(Provided material begins)

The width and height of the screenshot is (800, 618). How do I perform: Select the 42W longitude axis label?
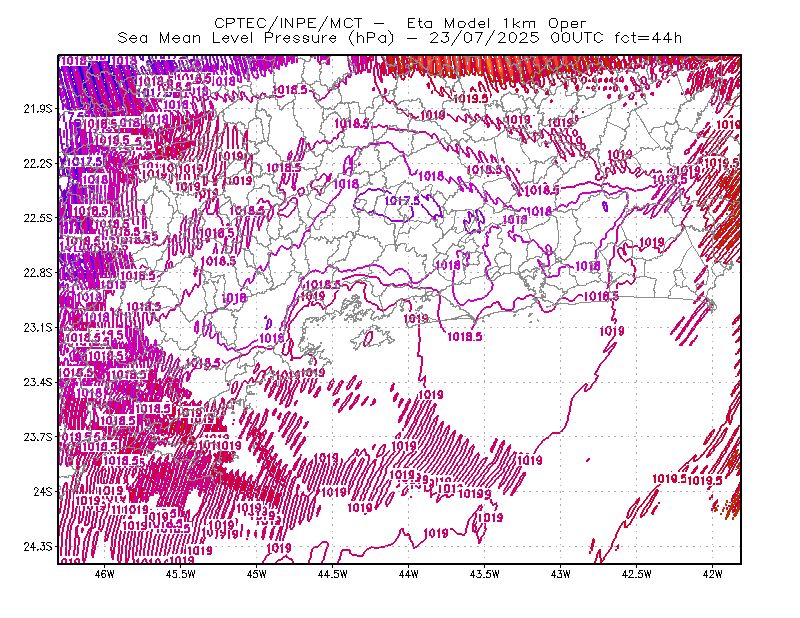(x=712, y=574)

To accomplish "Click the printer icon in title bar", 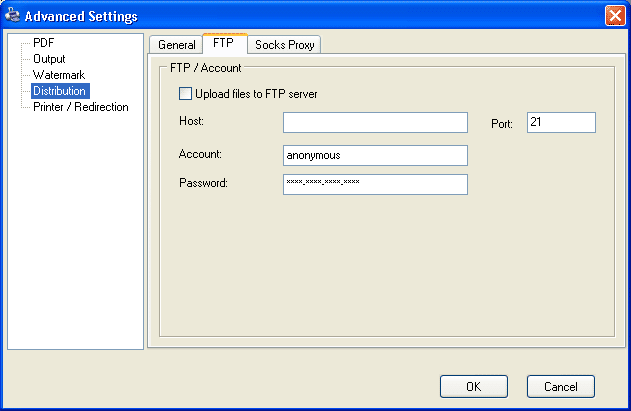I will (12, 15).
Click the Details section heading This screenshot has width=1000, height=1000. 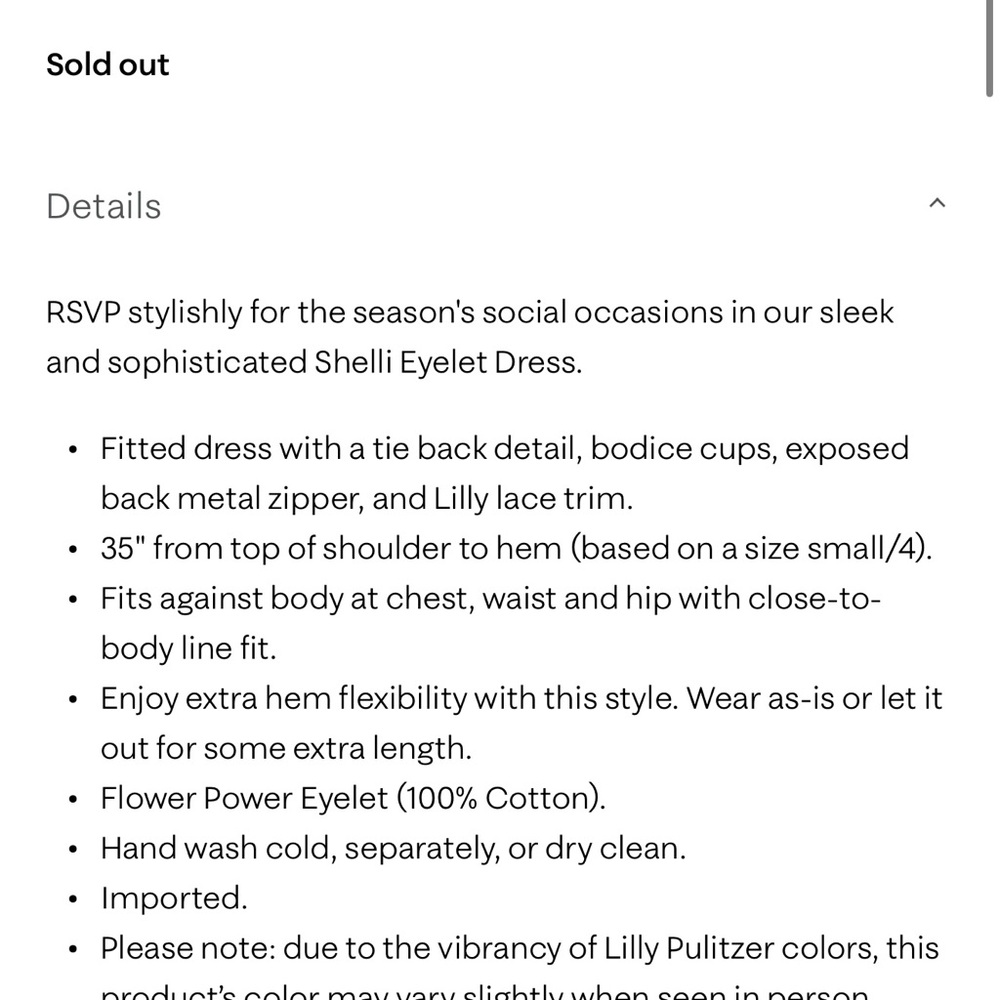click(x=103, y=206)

(Provided material ends)
(Provided material begins)

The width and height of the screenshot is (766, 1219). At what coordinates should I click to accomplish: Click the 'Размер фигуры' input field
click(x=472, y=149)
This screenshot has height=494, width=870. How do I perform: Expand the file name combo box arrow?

(Provided material ends)

All lines above from the one holding "The width and height of the screenshot is (766, 1219)." to the one holding "This screenshot has height=494, width=870.", inclusive, are to be copied exactly; no other line is wanted.

The width and height of the screenshot is (766, 1219). At what coordinates should I click to accomplish: Click the 'Размер фигуры' input field
click(x=472, y=149)
This screenshot has height=494, width=870. How do I perform: Expand the file name combo box arrow?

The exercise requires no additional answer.